Dans les marchés de N’Djamena et un peu partout dans les provinces, il est courant de voir des bouteilles plastiques mises en vente à des prix variant entre 25 et 50 francs CFA. Précédemment utilisées pour de l’eau, du jus ou des boissons gazeuses, ces bouteilles sont récupérées, nettoyées sommairement, puis revendues pour une seconde vie : du jus d’oseille, de l’eau fraîche ou d’autres boissons faites maison.
Cependant, cette pratique suscite de nombreuses inquiétudes en matière d’hygiène. Mal lavées et manipulées sans précaution, ces bouteilles passent entre plusieurs mains et sont souvent réutilisées à maintes reprises. Le plastique, déjà affaibli par un usage prolongé ou une exposition au soleil, peut libérer des substances toxiques, sans compter les germes qui peuvent résister à un simple rinçage.
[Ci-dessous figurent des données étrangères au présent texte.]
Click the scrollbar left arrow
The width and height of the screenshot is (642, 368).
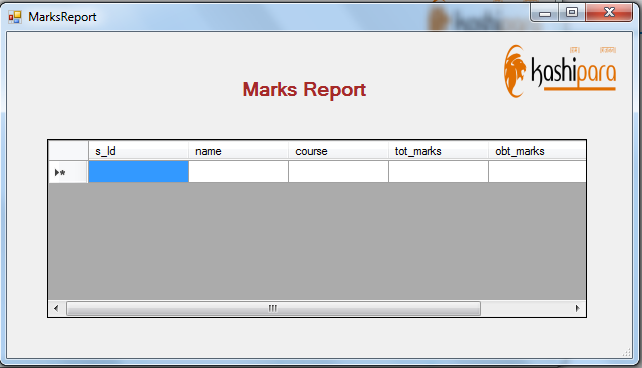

Malgré ces risques, ces contenants demeurent prisés pour leur coût abordable, notamment auprès des petits commerçants et des vendeurs ambulants. Toutefois, l’absence de régulation stricte et de contrôle sanitaire pose un véritable problème de santé publique. Face à cette situation, les autorités sanitaires sont appelées à agir rapidement pour sensibiliser la population et mettre un terme à cette pratique dangereuse mais banalisée.
Il est impératif qu’une intervention proactive soit menée pour protéger la santé des consommateurs et garantir un environnement commercial plus sûr.